Foremost & Scalpel (CLI)

  • Foremost: Originally developed by the U.S. Air Force. It scans the drive for headers/footers. It is simple but effective.
  • Scalpel: A faster, more memory-efficient rewrite of Foremost. It uses a configuration file (scalpel.conf) where you must uncomment the file types you want to recover.

PhotoRec

  • Overview: Despite the name, PhotoRec recovers video, documents, and archives, not just photos. It ignores the file system entirely and goes after the underlying data.
  • Pros: It is free, open-source, and arguably the most powerful carver for damaged drives.
  • Cons: It recovers files with generic names (e.g., f00134.jpg, f00135.jpg). It cannot recover the original filename or directory structure, leaving the investigator to manually sort through thousands of files.

Autopsy & Recuva (GUI)

  • Autopsy: The premier open-source forensic suite. It has built-in carving modules (using PhotoRec in the background) that run automatically during "Ingest."
  • Recuva: A user-friendly tool by Piriform (creators of CCleaner). While less "forensically sound" than CLI tools (as it installs directly to the host), it is excellent for quick triage or non-criminal recovery tasks.
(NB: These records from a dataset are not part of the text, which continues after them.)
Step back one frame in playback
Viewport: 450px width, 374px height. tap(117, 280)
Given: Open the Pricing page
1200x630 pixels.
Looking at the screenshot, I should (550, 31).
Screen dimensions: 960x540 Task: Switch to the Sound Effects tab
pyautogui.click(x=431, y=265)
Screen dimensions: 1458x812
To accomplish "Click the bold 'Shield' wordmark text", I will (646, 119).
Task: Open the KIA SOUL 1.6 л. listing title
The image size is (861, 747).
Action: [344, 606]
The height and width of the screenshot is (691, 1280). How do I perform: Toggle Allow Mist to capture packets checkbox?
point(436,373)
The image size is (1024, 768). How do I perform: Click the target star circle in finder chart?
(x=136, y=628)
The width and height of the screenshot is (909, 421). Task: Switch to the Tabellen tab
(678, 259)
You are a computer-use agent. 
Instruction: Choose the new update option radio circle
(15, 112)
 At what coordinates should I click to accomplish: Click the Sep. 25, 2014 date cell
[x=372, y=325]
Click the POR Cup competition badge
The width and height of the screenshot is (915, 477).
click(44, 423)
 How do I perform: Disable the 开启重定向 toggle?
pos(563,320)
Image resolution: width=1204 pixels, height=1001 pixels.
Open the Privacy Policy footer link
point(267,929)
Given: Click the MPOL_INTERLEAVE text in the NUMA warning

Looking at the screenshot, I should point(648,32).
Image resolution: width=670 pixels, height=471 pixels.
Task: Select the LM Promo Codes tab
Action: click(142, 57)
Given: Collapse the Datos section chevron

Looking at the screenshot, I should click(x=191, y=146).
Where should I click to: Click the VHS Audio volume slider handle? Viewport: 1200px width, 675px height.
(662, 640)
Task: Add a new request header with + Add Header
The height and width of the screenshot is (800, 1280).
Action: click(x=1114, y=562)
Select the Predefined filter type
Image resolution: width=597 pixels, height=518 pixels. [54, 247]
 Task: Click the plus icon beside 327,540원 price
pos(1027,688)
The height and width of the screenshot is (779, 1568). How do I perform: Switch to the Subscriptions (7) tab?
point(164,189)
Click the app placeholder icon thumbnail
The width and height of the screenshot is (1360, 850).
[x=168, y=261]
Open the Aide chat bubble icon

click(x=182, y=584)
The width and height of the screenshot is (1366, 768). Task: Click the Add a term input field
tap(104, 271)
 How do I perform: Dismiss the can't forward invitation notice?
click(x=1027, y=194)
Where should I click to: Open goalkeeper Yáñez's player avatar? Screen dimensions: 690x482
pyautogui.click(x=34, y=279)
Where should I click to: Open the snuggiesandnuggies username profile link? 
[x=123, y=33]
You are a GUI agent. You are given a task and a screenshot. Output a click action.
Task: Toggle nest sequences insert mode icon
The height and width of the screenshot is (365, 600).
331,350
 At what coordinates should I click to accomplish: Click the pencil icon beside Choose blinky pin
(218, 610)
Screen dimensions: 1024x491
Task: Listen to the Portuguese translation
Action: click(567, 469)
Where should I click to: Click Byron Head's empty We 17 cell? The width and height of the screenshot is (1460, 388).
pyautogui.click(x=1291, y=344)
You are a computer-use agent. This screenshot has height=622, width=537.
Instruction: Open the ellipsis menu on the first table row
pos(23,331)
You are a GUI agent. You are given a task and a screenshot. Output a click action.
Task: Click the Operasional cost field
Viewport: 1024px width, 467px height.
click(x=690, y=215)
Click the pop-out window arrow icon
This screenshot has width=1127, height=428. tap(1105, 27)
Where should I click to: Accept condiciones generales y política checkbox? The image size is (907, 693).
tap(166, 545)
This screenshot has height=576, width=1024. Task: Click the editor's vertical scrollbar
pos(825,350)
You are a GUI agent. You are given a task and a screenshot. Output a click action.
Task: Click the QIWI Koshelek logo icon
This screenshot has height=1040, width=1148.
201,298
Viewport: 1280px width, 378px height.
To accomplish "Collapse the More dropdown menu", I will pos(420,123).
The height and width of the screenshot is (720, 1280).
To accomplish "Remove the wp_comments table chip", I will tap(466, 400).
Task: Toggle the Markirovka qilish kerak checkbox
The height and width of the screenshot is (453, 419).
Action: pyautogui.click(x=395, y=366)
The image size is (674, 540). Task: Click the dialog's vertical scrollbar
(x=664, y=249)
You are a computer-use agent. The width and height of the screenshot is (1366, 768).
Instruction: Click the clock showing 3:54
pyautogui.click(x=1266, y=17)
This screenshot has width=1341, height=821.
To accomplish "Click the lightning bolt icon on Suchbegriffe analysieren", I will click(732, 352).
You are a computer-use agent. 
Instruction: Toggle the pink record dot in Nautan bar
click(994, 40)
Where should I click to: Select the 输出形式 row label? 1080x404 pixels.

4.7 Real-World Case Study: The BTK Killer

The concepts of file systems and metadata recovery are not just academic; they catch serial killers.

The Case: Dennis Rader, known as the BTK (Bind, Torture, Kill) strangler, terrorized Kansas for decades. He went dormant for years but resurfaced in 2004 to taunt the police. He sent a package to a local TV station containing a 1.44MB Floppy Disk.

The Inquiry: Rader had asked the police in a letter, "Can I be traced on a floppy disk?" The police, via a newspaper ad, lied and said "No."

The Evidence: Rader saved a Microsoft Word document to the floppy disk. He thought he had deleted his personal information from the document. However, forensic analysts examined the Metadata embedded within the Word document itself (not just the file system).

  • Recovery: The metadata revealed the document was last saved by a user named "Dennis."
  • Association: It also showed the software was registered to the "Christ Lutheran Church."
  • The Catch: Police found that Dennis Rader was the president of the church council. This digital breadcrumb led directly to his arrest and confession.

This case illustrates that "deletion" is rarely complete and that metadata often tells a story the user never intended to share.


4.8 Summary

This week, we moved away from abstract legal theories and engaged directly with the raw data. You learned that computers are inefficient; they allocate storage in fixed buckets (clusters) that create gaps (slack space) where evidence can hide. You also learned that the file system (NTFS) is essentially a database (MFT) that tracks these files using complex attributes like $DATA.

We explored the lifecycle of deletion—from the $I and $R files of the Recycle Bin to the ultimate persistence of data in Unallocated Space. Finally, you learned to use manual and automated carving techniques to resurrect this data, understanding that even a floppy disk from a serial killer can hold the metadata needed to solve a 30-year-old cold case.

In the next chapter, we will begin Phase 2 of the course: Windows Forensics, starting with the complex nervous system of the OS—the Windows Registry.


Key Terms Checklist

  • Bit / Byte / Nibble: The units of digital data.
  • Hexadecimal: Base-16 numbering system used to represent binary data.
  • Cluster vs. Sector: The difference between logical allocation and physical storage.
  • MBR vs. GPT: Legacy vs. Modern partition tables.
  • MFT (Master File Table): The database that tracks all files in NTFS.
  • $I and $R Files: Metadata and Data files created by the Windows Recycle Bin.
  • Resident Data: Small files stored directly inside the MFT record.
  • Slack Space: Data remaining in the unused portion of a cluster.
  • Magic Bytes: Hex signatures identifying file types (e.g., FF D8 for JPEG).
  • Fragmentation: When a file is broken into non-contiguous clusters, complicating recovery.
  • File Carving: Recovering files based on headers/footers rather than file system metadata.